Pixel coordinate grounding data:
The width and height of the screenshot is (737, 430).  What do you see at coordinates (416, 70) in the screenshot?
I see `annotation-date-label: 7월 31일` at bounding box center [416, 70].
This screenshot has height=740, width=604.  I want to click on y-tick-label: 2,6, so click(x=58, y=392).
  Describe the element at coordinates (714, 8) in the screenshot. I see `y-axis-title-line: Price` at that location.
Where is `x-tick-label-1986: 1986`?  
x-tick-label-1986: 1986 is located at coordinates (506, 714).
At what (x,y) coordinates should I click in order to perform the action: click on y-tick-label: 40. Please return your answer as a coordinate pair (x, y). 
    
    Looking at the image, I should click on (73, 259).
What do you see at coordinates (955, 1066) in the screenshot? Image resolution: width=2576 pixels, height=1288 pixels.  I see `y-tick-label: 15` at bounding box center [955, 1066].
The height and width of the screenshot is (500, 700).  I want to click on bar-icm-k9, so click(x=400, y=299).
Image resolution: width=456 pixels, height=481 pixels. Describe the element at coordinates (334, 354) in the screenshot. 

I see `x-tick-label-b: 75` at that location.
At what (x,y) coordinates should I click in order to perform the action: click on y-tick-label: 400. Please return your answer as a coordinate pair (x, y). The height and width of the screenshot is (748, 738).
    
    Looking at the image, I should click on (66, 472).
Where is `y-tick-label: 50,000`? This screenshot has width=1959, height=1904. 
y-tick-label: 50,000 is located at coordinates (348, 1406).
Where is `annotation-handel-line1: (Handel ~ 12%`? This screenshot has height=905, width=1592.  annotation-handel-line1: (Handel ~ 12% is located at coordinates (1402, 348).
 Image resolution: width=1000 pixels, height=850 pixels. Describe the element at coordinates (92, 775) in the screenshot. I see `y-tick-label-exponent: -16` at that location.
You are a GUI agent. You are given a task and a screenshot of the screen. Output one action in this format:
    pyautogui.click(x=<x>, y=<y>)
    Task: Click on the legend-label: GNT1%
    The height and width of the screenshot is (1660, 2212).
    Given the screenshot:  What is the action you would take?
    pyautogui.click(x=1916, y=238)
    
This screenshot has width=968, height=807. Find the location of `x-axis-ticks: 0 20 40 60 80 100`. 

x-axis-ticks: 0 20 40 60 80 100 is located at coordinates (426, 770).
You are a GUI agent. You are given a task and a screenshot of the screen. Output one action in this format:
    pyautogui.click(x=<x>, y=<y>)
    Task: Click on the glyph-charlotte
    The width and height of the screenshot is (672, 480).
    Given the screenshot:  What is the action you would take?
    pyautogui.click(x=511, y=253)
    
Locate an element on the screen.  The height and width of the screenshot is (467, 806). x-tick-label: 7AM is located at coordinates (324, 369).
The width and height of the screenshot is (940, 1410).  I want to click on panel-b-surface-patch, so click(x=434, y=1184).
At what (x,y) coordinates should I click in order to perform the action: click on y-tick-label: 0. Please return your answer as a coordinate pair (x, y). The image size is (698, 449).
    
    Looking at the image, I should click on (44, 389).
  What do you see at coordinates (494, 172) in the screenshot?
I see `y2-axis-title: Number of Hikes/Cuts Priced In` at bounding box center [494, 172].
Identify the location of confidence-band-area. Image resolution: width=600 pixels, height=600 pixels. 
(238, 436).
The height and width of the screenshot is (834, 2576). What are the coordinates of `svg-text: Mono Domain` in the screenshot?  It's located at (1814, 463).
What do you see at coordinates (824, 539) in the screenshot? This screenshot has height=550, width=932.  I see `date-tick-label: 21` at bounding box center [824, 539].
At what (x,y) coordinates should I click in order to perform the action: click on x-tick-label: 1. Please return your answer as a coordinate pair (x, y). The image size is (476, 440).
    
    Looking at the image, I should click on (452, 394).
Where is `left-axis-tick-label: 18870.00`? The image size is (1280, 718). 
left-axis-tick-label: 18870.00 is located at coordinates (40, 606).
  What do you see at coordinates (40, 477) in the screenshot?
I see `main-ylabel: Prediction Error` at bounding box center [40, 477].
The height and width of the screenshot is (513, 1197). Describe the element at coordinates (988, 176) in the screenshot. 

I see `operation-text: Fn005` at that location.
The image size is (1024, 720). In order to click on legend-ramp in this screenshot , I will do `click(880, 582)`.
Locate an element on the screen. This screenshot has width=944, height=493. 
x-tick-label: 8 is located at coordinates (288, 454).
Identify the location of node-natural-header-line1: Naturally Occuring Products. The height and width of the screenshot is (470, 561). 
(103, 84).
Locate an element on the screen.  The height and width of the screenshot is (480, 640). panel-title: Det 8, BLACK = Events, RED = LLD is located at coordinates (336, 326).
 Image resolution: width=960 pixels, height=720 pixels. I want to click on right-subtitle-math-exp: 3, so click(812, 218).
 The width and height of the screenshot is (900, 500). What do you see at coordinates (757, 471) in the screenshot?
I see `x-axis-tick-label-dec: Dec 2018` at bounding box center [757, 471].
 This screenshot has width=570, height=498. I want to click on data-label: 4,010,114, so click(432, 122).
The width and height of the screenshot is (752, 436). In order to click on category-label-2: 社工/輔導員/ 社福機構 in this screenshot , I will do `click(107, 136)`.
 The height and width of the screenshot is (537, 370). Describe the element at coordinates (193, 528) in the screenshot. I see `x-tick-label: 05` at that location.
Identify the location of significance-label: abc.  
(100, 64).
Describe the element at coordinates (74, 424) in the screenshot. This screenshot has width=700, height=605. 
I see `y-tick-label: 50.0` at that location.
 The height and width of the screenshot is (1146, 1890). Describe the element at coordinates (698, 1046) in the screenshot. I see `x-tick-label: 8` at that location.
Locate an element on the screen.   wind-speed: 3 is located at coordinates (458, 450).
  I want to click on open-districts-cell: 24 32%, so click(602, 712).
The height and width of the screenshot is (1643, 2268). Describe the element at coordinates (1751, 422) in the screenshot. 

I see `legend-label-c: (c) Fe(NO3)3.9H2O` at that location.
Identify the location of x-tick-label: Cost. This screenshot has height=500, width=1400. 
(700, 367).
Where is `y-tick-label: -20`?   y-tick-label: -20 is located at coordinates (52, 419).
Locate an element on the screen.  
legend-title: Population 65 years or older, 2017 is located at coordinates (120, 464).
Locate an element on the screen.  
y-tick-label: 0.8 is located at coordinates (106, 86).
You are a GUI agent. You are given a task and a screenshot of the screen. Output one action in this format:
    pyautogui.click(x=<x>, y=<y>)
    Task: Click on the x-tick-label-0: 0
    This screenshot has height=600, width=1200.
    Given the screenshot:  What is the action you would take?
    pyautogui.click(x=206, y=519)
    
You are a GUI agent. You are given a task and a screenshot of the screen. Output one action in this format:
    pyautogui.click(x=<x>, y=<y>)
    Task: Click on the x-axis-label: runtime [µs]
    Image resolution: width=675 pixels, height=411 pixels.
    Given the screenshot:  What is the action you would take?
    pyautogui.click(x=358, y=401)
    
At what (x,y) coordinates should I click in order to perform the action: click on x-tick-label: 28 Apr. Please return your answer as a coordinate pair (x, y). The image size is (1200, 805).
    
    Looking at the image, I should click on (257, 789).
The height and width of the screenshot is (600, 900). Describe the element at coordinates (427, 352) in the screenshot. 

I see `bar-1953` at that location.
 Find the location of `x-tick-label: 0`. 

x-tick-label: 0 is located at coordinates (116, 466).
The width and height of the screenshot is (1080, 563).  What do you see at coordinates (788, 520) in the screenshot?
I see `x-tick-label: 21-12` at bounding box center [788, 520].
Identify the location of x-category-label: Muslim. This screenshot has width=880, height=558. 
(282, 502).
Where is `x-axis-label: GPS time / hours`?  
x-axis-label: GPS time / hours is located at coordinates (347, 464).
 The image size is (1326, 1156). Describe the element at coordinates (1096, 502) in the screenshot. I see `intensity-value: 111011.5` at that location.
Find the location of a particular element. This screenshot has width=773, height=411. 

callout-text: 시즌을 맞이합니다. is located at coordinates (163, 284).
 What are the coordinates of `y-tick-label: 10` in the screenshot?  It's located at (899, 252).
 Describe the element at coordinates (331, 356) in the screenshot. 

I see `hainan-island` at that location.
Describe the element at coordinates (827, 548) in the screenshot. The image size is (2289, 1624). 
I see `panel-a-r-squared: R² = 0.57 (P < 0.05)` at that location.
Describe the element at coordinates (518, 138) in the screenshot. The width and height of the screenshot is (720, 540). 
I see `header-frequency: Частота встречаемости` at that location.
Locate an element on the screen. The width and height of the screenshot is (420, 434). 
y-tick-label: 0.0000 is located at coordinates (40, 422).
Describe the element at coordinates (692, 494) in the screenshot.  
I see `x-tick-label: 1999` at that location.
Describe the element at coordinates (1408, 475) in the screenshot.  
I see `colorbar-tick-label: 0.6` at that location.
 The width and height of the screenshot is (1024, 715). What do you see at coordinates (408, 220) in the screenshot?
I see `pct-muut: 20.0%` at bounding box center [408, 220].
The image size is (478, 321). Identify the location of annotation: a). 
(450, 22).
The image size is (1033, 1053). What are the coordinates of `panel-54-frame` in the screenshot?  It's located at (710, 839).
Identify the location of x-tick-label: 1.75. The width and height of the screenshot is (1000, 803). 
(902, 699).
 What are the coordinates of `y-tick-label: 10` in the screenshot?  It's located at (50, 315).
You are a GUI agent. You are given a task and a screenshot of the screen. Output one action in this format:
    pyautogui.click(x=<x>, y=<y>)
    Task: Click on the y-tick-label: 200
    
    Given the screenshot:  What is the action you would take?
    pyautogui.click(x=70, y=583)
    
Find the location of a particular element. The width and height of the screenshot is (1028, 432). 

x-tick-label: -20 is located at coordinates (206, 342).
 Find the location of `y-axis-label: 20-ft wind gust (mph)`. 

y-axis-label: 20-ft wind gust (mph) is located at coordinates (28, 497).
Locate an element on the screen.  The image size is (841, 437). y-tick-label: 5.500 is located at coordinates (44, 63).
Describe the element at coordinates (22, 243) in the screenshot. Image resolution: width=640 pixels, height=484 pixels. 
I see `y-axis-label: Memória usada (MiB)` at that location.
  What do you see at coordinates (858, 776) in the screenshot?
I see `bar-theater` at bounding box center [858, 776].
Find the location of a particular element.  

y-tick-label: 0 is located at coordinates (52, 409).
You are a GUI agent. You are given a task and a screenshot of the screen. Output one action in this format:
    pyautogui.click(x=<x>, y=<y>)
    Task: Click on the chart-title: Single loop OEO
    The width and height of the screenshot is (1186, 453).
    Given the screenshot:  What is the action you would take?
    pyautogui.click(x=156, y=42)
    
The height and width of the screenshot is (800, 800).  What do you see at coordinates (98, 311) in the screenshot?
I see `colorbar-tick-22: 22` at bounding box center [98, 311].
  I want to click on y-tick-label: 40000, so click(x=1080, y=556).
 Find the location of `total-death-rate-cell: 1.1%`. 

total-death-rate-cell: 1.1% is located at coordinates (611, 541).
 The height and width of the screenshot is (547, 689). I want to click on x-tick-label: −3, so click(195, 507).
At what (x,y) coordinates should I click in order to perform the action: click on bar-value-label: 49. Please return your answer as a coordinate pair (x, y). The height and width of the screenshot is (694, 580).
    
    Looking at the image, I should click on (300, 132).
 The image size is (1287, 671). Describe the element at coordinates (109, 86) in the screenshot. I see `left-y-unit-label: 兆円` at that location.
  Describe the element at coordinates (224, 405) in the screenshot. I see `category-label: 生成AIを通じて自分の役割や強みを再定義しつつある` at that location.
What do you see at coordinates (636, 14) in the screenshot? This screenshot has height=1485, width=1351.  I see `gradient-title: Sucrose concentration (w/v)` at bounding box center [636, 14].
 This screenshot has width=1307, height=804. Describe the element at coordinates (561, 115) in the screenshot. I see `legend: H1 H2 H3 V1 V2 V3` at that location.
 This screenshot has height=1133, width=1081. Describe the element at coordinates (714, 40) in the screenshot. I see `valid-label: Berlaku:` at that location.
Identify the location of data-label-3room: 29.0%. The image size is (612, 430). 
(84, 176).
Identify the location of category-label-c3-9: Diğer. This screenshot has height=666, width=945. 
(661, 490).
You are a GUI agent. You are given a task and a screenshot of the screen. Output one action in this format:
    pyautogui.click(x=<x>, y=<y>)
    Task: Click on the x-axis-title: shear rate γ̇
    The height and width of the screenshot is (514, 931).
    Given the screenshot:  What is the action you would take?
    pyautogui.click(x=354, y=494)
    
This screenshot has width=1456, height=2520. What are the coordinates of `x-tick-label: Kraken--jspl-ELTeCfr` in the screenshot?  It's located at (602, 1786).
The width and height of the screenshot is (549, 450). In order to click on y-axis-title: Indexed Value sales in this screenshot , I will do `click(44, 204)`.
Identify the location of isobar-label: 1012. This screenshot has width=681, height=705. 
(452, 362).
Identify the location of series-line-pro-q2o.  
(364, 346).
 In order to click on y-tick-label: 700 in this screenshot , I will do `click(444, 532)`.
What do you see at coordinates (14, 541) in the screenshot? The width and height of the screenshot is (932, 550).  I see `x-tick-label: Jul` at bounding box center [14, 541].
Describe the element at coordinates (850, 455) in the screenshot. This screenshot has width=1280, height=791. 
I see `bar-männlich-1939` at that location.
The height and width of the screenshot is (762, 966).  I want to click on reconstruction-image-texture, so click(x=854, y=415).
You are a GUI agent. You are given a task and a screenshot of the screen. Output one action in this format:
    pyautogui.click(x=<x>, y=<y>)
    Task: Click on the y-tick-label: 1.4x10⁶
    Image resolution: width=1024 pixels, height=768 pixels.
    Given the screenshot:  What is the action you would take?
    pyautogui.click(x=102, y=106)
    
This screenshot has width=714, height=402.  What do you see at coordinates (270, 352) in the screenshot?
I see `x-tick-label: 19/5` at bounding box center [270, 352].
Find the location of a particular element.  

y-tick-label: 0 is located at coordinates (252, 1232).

• _Exercise_
Copy the lines word for word, starting with the one containing "is (694, 580)." and going on through the one containing "(661, 490).".

• _Expected answer_
At what (x,y) coordinates should I click in order to perform the action: click on bar-value-label: 49. Please return your answer as a coordinate pair (x, y). The height and width of the screenshot is (694, 580).
    
    Looking at the image, I should click on (300, 132).
 The image size is (1287, 671). Describe the element at coordinates (109, 86) in the screenshot. I see `left-y-unit-label: 兆円` at that location.
  Describe the element at coordinates (224, 405) in the screenshot. I see `category-label: 生成AIを通じて自分の役割や強みを再定義しつつある` at that location.
What do you see at coordinates (636, 14) in the screenshot? This screenshot has height=1485, width=1351.  I see `gradient-title: Sucrose concentration (w/v)` at bounding box center [636, 14].
 This screenshot has width=1307, height=804. Describe the element at coordinates (561, 115) in the screenshot. I see `legend: H1 H2 H3 V1 V2 V3` at that location.
 This screenshot has height=1133, width=1081. Describe the element at coordinates (714, 40) in the screenshot. I see `valid-label: Berlaku:` at that location.
Identify the location of data-label-3room: 29.0%. The image size is (612, 430). 
(84, 176).
Identify the location of category-label-c3-9: Diğer. This screenshot has height=666, width=945. 
(661, 490).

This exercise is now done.